Furthermore, the FSA uncovered variations in the quality of stress testing. "We saw some evidence of comparisons of products to cash returns, but these were generally assessed against low hurdle rates," stated the regulator in the November 18 meeting.

But the validity of the regulator's stress-test simulations has been called into question. "If you look for academic papers on the validity of testing financial products by simulation, you won't find anything," says a London-based banker. "Everything says you should use a financial time series. I fail to understand how anyone can argue it's not a valid way of testing a product. Any idiot can sit down with a structure and ask ‘what would I get back if the market fell 80%?', and I'm not sure how that adds any value."

The few positive statements that the regulator had to offer market professionals included those about an improvement in the overall quality of financial promotions since its previous assessment - Fair, clear and not misleading - review of the quality of financial promotions in the structured products marketplace - which it published in 2009. The caveat was that the further shift towards more complex payoff profiles and product shapes has "increased the risk of consumers misunderstanding and, therefore, of mis-buying and misspelling".

The London-based banker says: "It's good to see the FSA recognises that there are people who are doing it properly and, if there are people who aren't testing products properly, if the FSA wants to give them a kick, I'm not going to stand in their way because it lets us all down."

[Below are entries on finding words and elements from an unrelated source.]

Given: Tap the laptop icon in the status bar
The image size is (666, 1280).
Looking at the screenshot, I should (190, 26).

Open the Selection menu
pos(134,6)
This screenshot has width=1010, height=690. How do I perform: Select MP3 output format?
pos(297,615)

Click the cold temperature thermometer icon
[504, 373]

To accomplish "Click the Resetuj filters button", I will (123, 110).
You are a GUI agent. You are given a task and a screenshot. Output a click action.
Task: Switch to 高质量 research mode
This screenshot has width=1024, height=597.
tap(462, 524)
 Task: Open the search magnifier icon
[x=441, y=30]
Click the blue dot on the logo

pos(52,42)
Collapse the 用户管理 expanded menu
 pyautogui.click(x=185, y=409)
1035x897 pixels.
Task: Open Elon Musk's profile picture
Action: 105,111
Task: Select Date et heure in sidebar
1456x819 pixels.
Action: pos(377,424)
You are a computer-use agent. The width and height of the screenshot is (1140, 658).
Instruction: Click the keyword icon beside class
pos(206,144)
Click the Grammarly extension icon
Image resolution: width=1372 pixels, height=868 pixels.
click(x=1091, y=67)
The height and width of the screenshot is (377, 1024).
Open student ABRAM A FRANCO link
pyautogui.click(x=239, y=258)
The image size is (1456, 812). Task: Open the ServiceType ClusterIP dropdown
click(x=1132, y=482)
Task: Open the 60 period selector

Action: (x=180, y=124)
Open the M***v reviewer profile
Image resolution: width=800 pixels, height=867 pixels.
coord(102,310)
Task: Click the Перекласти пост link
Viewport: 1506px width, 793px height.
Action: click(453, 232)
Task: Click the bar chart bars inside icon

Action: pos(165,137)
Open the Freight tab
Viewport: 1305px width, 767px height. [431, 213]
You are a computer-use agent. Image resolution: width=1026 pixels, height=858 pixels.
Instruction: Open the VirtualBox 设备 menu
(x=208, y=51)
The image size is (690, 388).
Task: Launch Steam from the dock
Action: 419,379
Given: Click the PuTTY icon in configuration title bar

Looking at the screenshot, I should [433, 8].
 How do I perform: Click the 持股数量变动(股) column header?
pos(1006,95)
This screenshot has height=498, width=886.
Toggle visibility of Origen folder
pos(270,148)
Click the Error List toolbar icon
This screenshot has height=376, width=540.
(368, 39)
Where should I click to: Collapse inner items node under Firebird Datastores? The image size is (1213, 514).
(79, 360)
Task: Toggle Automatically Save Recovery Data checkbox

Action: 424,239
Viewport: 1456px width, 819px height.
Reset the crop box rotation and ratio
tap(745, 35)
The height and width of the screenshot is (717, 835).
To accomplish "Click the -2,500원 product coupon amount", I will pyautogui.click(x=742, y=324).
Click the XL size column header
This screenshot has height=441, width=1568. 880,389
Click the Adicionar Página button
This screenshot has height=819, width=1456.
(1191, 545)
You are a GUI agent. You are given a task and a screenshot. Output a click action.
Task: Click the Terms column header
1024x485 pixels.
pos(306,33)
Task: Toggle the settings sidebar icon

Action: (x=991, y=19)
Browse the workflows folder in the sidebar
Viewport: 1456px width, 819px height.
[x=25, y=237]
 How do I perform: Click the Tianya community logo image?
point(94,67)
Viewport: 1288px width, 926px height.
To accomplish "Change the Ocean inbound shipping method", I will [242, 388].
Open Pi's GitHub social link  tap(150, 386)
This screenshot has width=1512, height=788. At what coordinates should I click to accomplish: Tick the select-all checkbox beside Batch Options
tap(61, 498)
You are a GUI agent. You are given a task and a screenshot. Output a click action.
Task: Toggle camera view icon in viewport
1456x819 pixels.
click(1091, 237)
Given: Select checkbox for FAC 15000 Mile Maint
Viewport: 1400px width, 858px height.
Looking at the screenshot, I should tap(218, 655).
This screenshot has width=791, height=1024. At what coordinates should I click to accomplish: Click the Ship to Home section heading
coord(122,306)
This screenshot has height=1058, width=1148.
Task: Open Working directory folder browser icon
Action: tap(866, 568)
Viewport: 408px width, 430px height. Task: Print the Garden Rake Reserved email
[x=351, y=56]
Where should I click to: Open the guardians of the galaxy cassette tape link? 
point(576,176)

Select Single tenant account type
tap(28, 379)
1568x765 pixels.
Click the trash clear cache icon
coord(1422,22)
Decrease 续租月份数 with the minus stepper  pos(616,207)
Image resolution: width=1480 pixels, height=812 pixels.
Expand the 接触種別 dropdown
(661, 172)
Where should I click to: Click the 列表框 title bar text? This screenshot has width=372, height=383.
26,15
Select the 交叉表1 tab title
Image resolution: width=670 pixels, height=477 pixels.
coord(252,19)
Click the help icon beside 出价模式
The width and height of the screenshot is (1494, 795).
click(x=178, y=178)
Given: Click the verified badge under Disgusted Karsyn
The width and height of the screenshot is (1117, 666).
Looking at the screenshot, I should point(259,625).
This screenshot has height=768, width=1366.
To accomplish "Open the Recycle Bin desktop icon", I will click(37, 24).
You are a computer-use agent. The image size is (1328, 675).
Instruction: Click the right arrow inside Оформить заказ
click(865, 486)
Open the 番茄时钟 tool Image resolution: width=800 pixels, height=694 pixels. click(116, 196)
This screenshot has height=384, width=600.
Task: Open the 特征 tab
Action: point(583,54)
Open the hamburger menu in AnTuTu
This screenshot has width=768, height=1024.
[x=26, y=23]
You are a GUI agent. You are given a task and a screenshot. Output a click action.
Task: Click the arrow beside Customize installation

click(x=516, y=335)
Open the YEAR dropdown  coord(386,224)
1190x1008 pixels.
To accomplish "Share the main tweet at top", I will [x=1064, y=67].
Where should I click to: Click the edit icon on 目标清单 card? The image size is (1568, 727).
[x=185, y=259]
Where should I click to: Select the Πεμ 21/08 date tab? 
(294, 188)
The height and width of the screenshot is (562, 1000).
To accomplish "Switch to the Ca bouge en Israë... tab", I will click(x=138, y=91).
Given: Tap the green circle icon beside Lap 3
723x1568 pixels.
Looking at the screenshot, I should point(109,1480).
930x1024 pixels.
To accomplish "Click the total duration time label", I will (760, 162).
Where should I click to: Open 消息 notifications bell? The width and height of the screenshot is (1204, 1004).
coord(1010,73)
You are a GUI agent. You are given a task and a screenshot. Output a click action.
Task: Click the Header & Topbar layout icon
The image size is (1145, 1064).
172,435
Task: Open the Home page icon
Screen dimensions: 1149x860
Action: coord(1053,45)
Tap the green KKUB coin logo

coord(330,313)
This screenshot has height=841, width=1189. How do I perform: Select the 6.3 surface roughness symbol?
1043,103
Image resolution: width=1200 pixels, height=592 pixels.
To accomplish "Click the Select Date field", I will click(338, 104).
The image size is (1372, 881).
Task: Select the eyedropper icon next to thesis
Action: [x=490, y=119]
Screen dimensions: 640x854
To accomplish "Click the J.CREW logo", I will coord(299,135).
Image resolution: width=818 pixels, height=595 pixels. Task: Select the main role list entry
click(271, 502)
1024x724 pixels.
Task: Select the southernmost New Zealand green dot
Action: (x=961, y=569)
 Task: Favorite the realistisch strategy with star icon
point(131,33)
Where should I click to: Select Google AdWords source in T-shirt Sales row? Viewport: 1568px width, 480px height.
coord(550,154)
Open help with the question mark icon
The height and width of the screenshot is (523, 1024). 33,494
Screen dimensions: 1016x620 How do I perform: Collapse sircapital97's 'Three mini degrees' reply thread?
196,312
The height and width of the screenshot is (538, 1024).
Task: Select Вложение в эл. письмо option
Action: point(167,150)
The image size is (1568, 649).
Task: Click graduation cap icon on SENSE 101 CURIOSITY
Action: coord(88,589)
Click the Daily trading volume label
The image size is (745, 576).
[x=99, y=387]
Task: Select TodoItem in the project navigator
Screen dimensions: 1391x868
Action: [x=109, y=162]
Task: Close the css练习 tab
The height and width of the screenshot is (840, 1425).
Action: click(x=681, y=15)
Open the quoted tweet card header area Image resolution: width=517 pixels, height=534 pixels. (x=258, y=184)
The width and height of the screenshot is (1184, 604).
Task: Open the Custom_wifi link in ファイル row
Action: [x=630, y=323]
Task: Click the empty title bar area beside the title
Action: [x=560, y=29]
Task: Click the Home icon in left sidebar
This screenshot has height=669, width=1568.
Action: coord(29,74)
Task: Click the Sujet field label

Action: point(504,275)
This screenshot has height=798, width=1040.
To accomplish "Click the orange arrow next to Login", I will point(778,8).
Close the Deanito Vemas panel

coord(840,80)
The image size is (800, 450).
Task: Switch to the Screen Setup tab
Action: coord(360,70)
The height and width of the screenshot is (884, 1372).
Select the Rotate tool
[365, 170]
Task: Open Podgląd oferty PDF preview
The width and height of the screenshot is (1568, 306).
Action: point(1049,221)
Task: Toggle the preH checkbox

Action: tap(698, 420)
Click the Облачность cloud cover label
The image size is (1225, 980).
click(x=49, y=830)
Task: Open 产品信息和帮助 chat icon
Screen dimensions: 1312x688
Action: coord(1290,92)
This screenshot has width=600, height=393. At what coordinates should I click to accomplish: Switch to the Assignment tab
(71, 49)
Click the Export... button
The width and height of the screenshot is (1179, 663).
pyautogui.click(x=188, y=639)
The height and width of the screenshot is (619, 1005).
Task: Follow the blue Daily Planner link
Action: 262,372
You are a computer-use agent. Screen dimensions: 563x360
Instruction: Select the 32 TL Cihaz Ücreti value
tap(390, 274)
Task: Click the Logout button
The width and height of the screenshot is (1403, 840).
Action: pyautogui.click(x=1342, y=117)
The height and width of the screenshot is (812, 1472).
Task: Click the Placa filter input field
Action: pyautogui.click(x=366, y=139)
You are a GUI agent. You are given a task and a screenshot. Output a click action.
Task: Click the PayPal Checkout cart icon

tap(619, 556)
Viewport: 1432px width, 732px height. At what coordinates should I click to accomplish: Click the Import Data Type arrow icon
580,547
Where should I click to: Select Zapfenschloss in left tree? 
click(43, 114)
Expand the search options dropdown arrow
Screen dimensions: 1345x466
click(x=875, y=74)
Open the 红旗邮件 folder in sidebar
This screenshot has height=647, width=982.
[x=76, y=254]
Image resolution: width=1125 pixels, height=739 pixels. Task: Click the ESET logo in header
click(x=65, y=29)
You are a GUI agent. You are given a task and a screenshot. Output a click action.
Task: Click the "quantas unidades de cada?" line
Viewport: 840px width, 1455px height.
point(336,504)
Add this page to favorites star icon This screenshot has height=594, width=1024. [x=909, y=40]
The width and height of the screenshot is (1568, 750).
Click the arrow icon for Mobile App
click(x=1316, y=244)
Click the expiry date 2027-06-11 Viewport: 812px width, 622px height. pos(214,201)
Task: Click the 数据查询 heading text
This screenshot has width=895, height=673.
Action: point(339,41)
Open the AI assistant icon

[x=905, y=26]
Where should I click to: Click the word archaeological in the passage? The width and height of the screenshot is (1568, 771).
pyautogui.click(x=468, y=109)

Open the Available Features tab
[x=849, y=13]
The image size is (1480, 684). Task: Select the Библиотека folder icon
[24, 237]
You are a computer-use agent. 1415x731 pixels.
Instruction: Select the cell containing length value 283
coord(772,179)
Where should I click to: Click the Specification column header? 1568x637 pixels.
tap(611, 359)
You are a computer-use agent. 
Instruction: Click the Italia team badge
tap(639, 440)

The findings from the investigation of the UK firms also revealed that firms tend to measure the performance of their distributors in sales volumes rather than "fair customer outcomes", while the training the same firms offered to distributors was "variable" and a "number of firms relied on financial promotions to provide distributors with product information, which, as a result, was inadequate".

While the question of fees was not directly dealt with by the FSA in its November 18 presentation to market professionals, views on this subject were revealed at the Structured Products UK conference. "The FSA thinks advisers should effectively charge on the same basis that lawyers do," said Gleeson. A natural consequence of such an approach could be to abolish advised sales in the UK because investors do not pay for advice as a separate concept. "Once you've gone down this route, things that are going to be permitted to be sold have got to be in a closed and locked garden," he said. "How we get into that garden is going to be the big issue of the next few years. And this is not just a UK quirk, this is where the European market is going."

For the meantime, the FSA has offered market participants some insight into its views on product complexity - a subject that has been thrown into a new light in Europe since the decision taken by Belgian regulator the Financial Services and Markets Authority to put a halt on almost any element of a product that could be deemed complex. The FSA told market participants at the November 18 meeting that, while it believes complexity, especially in a payoff, can make it harder for investors to understand a product, it does [not] automatically assume that complexity equals greater risk.